Tuesday, September 30, 2008

Olympics boosts Chinese language promotion

Michael Phelps who claimed a record eight gold medals at the Beijing Olympic Games said it was harder for him to learn Chinese than to win swimming races.

Before the American came to China for the 2008 Games he seriously took a few Chinese lessons. A popular online video shows how hard he tries to imitate the voice of a Chinese learning multimedia software in saying such basic words as "guo zhi" , "nan hai'er" and "nu hai'er" .

But still, the 23-year-old rated his Chinese language studies as the most difficult thing he had tried in his life. "Learning Mandarin is even harder than winning eight gold medals in the pool."

In primary school Phelps took French and German courses, but the swimming ace said, "all the words, characters and pronunciations in Mandarin are so different. All of them are hard to manage."

He was not the only star athlete trying to learn some Chinese language and culture. When gymnast Nastia Liukin arrived back home in Dallas, Texas, with five medals around her neck, the Russian-born blonde appeared in front of her reception wearing a black T-shirt with two big Chinese characters "Beijing" in the front.

"The Beijing Olympics have brought world attention to the Chinese civilization and further enhanced the utility of the Chinese language worldwide," said Zhao Guocheng, the Office of Chinese Language Council International deputy director general.

He called the Games an opportunity for the Chinese language to gain more popularity and for China to be better understood by foreigners.


As a direct way for foreigners to gain understanding of the nation's culture and history, Chinese characters are undoubtedly the most accessible signs of the nation.

Some foreign spectators who witnessed the Games' opening ceremony at Beijing's National Stadium were completely puzzled when artistic director Zhang Yimou presented a performance showcasing the country's ancient invention of movable-type printing. The show featured a formation of some 900 men imitating the operation of a printer and creating the image of the Chinese character "he," meaning "harmony," in different calligraphic styles.

Foreigners likely were even more puzzled after they saw the sequence of entry at the athletes' march-in, which was completely different from previous Games.

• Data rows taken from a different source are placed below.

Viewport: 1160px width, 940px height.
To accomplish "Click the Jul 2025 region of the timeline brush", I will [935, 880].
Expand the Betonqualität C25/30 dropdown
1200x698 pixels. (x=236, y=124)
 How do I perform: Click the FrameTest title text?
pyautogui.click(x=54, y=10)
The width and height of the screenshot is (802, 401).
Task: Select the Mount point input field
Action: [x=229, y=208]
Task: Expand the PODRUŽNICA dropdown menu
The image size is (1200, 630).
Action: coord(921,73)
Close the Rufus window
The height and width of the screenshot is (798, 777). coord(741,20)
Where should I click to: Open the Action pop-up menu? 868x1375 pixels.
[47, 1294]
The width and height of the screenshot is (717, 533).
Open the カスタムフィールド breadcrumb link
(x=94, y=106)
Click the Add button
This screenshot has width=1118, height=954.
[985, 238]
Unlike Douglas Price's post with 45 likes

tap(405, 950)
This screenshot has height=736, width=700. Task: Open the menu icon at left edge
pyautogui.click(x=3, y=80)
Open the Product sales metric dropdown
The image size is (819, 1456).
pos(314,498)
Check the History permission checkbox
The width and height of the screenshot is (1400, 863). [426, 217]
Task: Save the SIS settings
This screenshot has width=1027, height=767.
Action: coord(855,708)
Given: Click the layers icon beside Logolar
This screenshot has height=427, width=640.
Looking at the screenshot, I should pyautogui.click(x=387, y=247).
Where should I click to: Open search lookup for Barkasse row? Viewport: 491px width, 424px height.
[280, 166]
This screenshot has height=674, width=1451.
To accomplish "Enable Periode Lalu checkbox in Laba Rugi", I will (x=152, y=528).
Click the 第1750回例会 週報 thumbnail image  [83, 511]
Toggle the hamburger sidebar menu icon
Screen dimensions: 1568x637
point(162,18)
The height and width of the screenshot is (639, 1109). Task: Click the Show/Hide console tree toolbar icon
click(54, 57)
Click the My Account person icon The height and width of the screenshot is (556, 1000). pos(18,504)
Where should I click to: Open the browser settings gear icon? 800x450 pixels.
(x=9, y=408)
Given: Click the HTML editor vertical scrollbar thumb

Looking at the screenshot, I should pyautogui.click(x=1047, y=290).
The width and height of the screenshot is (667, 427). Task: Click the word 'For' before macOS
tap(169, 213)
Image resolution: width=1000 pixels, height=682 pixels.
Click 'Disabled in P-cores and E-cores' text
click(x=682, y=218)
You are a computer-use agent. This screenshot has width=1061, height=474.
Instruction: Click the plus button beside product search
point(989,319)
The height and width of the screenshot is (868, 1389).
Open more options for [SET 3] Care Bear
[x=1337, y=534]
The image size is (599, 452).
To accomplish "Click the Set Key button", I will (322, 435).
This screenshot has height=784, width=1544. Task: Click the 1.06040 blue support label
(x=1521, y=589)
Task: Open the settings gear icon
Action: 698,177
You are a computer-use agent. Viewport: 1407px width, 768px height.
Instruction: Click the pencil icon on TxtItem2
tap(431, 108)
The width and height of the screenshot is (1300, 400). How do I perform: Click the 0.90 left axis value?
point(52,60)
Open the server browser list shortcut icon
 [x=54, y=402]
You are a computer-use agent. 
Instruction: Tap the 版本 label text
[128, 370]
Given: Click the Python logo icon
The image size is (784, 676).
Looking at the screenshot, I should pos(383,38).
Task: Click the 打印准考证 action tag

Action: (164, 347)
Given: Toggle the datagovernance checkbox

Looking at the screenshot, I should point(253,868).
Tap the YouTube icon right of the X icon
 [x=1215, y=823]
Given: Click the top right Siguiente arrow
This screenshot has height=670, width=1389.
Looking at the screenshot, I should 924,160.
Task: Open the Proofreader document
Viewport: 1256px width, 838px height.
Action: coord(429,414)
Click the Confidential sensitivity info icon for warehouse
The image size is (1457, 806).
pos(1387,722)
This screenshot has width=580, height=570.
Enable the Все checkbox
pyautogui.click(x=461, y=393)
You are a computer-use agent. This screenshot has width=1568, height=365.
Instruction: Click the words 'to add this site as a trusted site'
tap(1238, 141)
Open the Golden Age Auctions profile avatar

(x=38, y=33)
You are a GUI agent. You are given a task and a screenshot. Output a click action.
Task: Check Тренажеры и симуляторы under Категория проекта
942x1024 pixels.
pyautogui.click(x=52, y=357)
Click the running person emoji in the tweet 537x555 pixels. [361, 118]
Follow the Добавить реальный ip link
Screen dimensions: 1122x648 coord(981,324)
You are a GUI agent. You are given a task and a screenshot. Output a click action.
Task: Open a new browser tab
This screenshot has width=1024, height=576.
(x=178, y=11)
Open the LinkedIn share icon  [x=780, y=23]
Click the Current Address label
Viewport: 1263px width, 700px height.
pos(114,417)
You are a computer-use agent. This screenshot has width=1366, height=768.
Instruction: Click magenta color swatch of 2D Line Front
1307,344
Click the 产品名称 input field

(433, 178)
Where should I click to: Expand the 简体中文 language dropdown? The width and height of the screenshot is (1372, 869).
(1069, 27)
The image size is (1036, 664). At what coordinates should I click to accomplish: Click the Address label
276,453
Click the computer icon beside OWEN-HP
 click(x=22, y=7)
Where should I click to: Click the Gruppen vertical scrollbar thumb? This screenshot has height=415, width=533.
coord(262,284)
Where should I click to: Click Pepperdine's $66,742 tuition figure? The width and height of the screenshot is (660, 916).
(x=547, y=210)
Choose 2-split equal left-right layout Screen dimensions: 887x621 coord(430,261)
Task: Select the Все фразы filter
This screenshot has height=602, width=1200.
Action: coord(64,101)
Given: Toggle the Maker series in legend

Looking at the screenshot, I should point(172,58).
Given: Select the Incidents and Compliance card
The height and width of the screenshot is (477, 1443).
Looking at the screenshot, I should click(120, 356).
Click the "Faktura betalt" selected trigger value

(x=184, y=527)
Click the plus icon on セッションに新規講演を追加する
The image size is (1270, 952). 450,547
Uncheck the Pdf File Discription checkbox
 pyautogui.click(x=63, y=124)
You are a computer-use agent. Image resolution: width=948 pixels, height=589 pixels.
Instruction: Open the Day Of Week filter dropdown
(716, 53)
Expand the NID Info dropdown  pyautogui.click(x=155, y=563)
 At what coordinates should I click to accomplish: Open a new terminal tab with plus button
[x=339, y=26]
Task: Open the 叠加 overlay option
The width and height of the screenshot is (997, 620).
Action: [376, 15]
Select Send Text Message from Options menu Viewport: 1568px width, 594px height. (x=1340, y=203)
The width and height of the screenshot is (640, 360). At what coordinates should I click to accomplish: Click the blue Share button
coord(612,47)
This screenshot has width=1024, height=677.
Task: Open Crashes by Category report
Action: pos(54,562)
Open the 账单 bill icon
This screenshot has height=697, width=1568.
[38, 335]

The order of entry was decided by the number of strokes of the first character of a delegation's Chinese name, but not by the country's first English language letter.

Anxious to learn the secrets of the strokes that formed a Chinese character, many foreign athletes and reporters came to the "Chinese learning area" in a corner of the Olympic Village.

Since its July 27 opening, the area had received thousands of visitors from about 70 countries and regions, said an language promotion official in charge of the activity.

With a floor space of about 30 square meters, the area is brightly decorated with Chinese painting scrolls, Peking Opera masks and China knots, a traditional handicraft symbolizing good fortune.

The area, jointly established by the OCLCI and the Beijing Organizing Committee of the Olympic Games , was designed for foreign athletes, coaches and officials living in the village to learn some Chinese and have a taste of Chinese culture for free.

Zhao said athletes usually learned some basic Chinese such as "ni hao" , "xie xie" and "zai jian" in less than 30 minutes or after a few hours.

"The Chinese they learned proved useful during their stay in China," he said.

In addition, Chinese tutors also taught the visitors how to congratulate fellow athletes or rivals in Chinese, such as "zhu heni" and "ni zhen bang" .

They could also try some traditional Chinese calligraphy and play the guzheng, a stringed instrument of the zither family, or Chinese chess.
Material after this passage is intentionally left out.